Nuclear Non-Proliferation Efforts: Success or Failure?

Since the first atomic bombs were detonated above Hiroshima and Nagasaki in 1945, nuclear weapons proliferation has become one of the greatest threats to international security.  While progress has been slow, nuclear non-proliferation efforts have largely proven to be successful.  In order to achieve nuclear disarmament, some concrete measures must be taken to strengthen these goals.

On 5 March 1970, the Nuclear Non-Proliferation Treaty (NPT) officially entered into force following the unanimous approval of a 1961 United Nations General Assembly resolution. The purpose of the NPT is to limit further states from acquiring nuclear weapons while trying to contain and control the nuclear arsenals of states that currently possess them.  It is arguably one of the most influential arms control treaties in the world.  There are currently 189 signatory states; five of which are recognized nuclear weapon states (NWS).  The remaining three NWS (India, Israel, and Pakistan) have never joined the NPT, and North Korea is the only country to withdraw from the treaty. The framework of the NPT is based on three legally binding pillars:

  1.  Non-proliferation:  NWS agree not to transfer their nuclear devices to non-nuclear weapon states (NNWS).  The NNWS agree to not acquire or manufacture nuclear weapons, and they agree to comply with the safeguards issued by the International Atomic Energy Agency (IAEA).
  2. Disarmament: All signatory states agree to work towards complete disarmament of nuclear weapons and their delivery vehicles.
  3. Peaceful use of nuclear energy: NPT member states agree that the use of nuclear technology and materials will be used for the development of civilian nuclear energy programs.  The states are subject to the IAEA safeguards to ensure that the technology and material are not being used for the purpose of nuclear weapons development.

Defining Success and Failure by Conventional Wisdom

The success of a nuclear arms control treaty is unsurprisingly, controversial. On the one hand, the NPT has been successful, considering the world has not been obliterated by nuclear weapons. On the other hand, the NPT has failed, since NWS continue to exist along with rogue states trying to obtain nuclear arms.

It is necessary to recognize that focusing solely on failures can generate a skewed understanding of success, resulting in exaggerated risks and potentially dangerous policy measures. Decision-makers can be inclined to dismiss the reasons and circumstances for previous success.  In situations like these, officials will exercise extreme measures that are costly and do not guarantee effectiveness. The US is a good example; it was tempted to carry out a new generation of mini-nuclear arms as a way to deter non-state actors. Instead of improving the existing non-proliferation regime, such measures contribute to collapse and proliferation.  Member states’ governments can additionally be inclined to hold back on its obligations if there is a lack of faith in the success of a treaty, thus compromising the integrity of the NPT.

Unnoticed Breakthroughs

There is considerable evidence supporting the success of the NPT initiatives.

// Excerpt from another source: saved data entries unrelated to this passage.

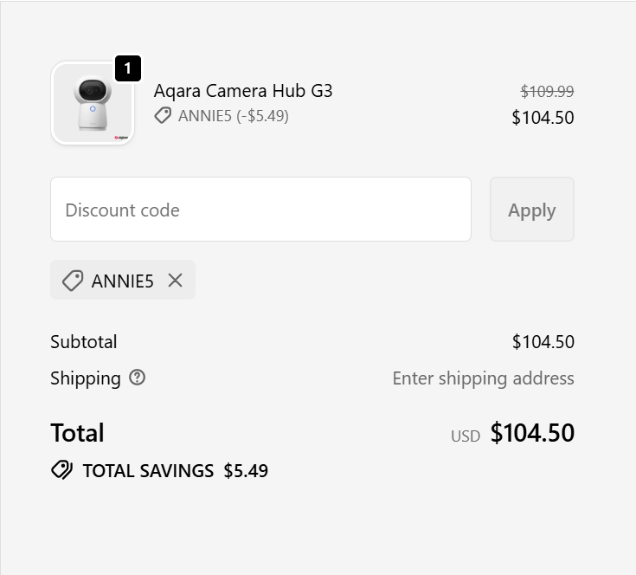The width and height of the screenshot is (636, 575).
Task: Click the USD currency label
Action: coord(466,436)
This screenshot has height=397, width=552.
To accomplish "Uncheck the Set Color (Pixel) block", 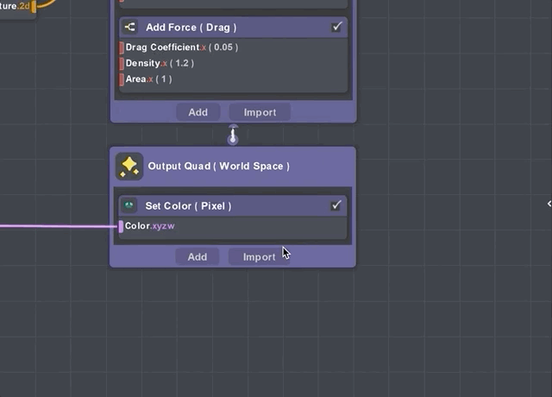I will pos(336,205).

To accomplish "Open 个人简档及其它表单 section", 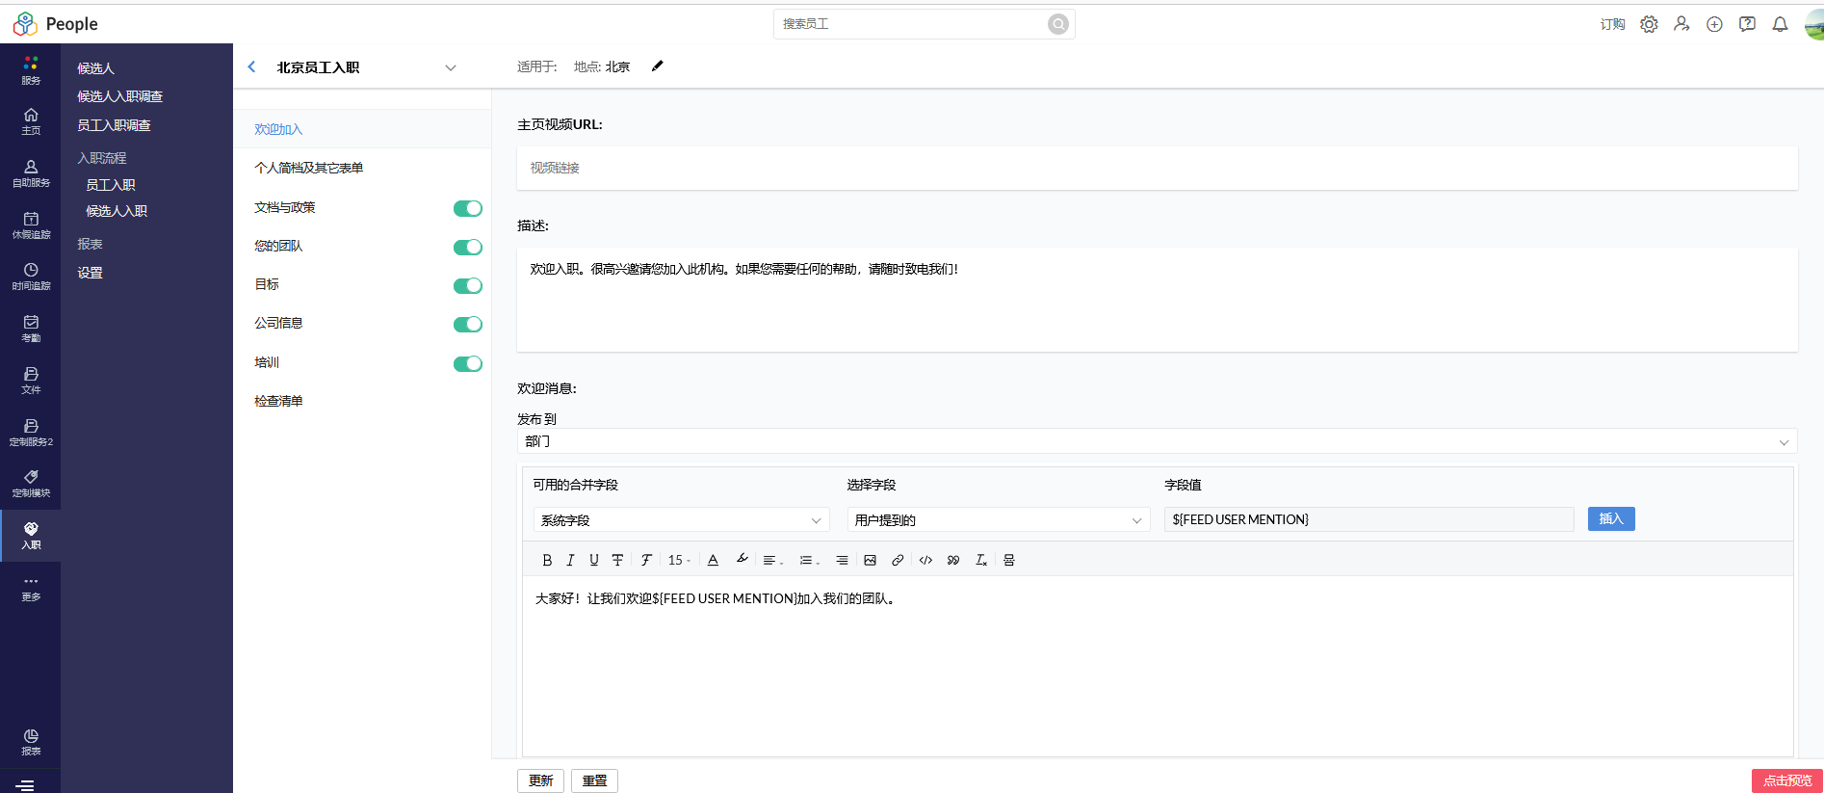I will tap(309, 168).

There is a declining rate of proliferation, and fewer states are seeking nuclear weapons compared to six decades ago. In addition, about 75% of countries with nuclear capabilities choose to be NNWS.  This could be attributed to the growing political significance of the IAEA.  As an implementing body of the NPT, the IAEA monitors NPT member states’ compliance with the treaty.  If the organization finds a violation of its safeguard agreement, the UNSC becomes involved, and the state can face serious political consequences. Non-compliant states will simultaneously jeopardize its relations with member states and decrease the long-term sustainability of its security.  Libya can be considered an example of modern-day non-proliferation success when it abandoned its nuclear program in 2003.

Recent years have seen attempts to refresh nuclear non-proliferation efforts. On 5 April 2009, President Obama delivered a speech in Prague to promote a nuclear-free world.  In the following months, the United Nations Security Council (UNSC) adopted Resolution 1887, calling for further advancements on disarmament efforts in order to enhance global security. Later that year, the UNSC passed Resolution 1540 as a means of legally binding UN member states to prevent non-state actors from obtaining weapons of mass destruction. All of these efforts have complemented the objectives of the NPT.

Indications of Failure

In spite of these successes, there a number of shortcomings with the NPT.  The treaty was not designed to address non-state actors. Consequently, it fails to address threats from terrorist organizations and nuclear black markets.  This would suggest that there are issues and violations with Articles I, II and VI of the NPT. There is a lack of provision since non-signatory states are not required to comply with the treaty, therefore the movement or theft of nuclear weapons could be achieved through any of the nine NWS.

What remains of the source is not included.